(Stored data)

━━━━━━━━━━

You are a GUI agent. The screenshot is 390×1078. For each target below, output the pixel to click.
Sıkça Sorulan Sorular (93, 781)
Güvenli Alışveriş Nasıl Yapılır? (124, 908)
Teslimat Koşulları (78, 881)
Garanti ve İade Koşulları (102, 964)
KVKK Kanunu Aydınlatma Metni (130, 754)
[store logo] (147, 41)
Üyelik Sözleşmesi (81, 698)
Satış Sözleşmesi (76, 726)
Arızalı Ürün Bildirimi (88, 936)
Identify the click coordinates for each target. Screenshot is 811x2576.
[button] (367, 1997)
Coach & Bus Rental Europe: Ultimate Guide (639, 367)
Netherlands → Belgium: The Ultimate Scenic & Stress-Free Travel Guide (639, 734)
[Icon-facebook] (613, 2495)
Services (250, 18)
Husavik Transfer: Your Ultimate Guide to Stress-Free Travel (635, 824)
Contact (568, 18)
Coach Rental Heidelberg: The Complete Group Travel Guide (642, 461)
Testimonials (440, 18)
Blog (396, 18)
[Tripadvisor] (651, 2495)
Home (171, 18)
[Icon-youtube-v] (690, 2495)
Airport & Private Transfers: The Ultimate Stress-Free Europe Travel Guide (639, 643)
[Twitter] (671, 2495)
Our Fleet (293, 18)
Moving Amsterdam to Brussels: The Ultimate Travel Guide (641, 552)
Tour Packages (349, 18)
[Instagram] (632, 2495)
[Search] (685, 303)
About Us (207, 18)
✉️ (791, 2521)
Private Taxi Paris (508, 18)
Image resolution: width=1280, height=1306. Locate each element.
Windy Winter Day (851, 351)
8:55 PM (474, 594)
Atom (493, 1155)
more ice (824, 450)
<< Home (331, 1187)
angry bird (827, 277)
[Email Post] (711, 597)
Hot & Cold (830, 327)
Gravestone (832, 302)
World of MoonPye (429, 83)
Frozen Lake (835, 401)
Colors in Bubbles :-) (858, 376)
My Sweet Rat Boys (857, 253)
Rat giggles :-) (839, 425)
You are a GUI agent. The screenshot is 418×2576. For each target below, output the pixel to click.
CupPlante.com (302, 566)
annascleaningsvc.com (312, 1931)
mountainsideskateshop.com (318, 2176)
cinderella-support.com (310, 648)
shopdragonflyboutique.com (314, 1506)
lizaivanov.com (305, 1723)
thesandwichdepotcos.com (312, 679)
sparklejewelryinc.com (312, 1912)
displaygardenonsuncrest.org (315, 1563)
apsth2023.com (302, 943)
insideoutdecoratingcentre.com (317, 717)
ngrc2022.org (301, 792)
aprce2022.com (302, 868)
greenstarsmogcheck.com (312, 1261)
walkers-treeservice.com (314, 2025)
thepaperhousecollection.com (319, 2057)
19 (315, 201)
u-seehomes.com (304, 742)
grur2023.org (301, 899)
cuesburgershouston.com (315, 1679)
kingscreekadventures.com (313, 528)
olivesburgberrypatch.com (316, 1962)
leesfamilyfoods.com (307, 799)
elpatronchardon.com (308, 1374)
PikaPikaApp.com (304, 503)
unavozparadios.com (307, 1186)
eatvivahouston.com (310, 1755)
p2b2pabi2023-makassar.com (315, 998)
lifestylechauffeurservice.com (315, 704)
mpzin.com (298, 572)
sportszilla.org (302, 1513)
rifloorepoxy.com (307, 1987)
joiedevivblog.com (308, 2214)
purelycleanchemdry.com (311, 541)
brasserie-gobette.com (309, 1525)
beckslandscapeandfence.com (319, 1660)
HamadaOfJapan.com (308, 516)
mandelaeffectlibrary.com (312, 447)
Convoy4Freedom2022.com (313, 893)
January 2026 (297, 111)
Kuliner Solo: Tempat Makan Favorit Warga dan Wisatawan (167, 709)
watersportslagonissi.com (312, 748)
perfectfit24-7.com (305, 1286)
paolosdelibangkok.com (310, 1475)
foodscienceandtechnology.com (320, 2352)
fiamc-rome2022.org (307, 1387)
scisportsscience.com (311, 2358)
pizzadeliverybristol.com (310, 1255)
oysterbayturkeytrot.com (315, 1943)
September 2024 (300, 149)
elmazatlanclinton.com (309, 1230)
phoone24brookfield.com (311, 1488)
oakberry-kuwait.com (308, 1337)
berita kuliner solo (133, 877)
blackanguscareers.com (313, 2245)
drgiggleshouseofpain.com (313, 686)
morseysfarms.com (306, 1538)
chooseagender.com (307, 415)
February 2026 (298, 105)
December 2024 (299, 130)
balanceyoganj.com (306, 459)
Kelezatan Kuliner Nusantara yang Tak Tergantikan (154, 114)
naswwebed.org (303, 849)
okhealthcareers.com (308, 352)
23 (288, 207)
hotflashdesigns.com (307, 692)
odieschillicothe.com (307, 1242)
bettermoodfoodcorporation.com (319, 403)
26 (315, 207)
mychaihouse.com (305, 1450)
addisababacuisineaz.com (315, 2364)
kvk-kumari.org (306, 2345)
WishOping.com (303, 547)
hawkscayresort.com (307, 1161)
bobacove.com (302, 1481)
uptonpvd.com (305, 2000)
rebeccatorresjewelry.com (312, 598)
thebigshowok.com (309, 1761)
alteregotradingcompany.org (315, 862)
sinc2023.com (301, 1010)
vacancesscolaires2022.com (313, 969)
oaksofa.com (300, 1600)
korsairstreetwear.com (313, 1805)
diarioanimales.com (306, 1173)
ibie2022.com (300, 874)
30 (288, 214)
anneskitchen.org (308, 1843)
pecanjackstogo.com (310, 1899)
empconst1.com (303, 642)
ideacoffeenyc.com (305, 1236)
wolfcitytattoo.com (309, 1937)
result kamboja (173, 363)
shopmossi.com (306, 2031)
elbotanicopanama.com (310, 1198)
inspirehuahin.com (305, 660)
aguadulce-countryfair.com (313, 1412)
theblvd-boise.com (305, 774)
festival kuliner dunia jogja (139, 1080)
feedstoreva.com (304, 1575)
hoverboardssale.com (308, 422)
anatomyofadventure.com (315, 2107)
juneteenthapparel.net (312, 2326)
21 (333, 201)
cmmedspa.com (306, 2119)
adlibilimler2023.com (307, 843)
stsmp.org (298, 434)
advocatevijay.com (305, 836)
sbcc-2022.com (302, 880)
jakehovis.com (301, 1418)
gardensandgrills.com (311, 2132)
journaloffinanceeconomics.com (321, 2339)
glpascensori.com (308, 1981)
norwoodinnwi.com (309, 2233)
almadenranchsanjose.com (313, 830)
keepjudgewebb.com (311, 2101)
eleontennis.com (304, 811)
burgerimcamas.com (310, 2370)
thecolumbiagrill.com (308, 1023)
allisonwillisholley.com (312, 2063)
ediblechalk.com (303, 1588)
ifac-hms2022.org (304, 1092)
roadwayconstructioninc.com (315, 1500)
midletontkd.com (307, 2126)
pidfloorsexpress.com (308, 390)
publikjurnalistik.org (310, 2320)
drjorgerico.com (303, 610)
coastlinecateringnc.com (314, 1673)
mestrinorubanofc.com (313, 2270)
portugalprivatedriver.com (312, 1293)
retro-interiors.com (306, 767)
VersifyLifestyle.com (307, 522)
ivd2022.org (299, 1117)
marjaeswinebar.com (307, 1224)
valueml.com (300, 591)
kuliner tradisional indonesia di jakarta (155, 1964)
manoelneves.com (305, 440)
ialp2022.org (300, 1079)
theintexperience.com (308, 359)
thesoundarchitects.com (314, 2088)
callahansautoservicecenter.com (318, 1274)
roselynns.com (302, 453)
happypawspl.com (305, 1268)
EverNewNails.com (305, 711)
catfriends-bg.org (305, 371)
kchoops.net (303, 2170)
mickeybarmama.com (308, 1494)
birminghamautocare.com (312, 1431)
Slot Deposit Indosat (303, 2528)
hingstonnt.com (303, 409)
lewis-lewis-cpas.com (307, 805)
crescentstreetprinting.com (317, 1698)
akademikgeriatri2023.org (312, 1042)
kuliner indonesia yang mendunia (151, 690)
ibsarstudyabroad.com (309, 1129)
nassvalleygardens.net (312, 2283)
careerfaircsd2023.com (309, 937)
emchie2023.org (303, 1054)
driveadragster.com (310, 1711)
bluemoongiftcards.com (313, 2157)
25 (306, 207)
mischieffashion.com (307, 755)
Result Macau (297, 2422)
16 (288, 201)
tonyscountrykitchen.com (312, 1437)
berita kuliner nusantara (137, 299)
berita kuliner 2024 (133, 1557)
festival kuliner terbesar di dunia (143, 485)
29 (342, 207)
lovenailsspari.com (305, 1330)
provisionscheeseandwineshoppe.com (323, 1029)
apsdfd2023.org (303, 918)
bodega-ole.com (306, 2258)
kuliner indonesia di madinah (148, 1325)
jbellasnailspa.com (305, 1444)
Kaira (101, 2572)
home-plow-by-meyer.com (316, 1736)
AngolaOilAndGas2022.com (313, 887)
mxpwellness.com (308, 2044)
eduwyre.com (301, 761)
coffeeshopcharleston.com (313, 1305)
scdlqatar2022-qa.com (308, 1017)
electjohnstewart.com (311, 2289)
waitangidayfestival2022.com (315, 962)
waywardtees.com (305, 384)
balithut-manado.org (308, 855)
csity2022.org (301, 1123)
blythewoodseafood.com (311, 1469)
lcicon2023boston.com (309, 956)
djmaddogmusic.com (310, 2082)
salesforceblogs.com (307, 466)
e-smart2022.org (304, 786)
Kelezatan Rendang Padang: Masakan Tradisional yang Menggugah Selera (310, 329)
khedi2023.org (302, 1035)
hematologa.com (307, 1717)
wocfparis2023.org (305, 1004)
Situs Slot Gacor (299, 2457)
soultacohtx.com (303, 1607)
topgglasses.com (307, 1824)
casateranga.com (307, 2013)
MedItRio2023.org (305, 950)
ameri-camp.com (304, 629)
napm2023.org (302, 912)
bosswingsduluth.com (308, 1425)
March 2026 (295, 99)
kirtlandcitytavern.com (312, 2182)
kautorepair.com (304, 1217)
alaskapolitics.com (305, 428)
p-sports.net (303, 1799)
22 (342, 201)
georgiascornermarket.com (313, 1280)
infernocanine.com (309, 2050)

━━━━━━━━━━

## Assignment
Retype the records above, but only those lines that fall between the line containing "rifloorepoxy.com (307, 1987)" and the line containing "balanceyoganj.com (306, 459)", with both of those lines included, exactly as written.

## Answer to this problem
rifloorepoxy.com (307, 1987)
joiedevivblog.com (308, 2214)
purelycleanchemdry.com (311, 541)
brasserie-gobette.com (309, 1525)
beckslandscapeandfence.com (319, 1660)
HamadaOfJapan.com (308, 516)
mandelaeffectlibrary.com (312, 447)
Convoy4Freedom2022.com (313, 893)
January 2026 (297, 111)
Kuliner Solo: Tempat Makan Favorit Warga dan Wisatawan (167, 709)
watersportslagonissi.com (312, 748)
perfectfit24-7.com (305, 1286)
paolosdelibangkok.com (310, 1475)
foodscienceandtechnology.com (320, 2352)
fiamc-rome2022.org (307, 1387)
scisportsscience.com (311, 2358)
pizzadeliverybristol.com (310, 1255)
oysterbayturkeytrot.com (315, 1943)
September 2024 (300, 149)
elmazatlanclinton.com (309, 1230)
phoone24brookfield.com (311, 1488)
oakberry-kuwait.com (308, 1337)
berita kuliner solo (133, 877)
blackanguscareers.com (313, 2245)
drgiggleshouseofpain.com (313, 686)
morseysfarms.com (306, 1538)
chooseagender.com (307, 415)
February 2026 (298, 105)
December 2024 (299, 130)
balanceyoganj.com (306, 459)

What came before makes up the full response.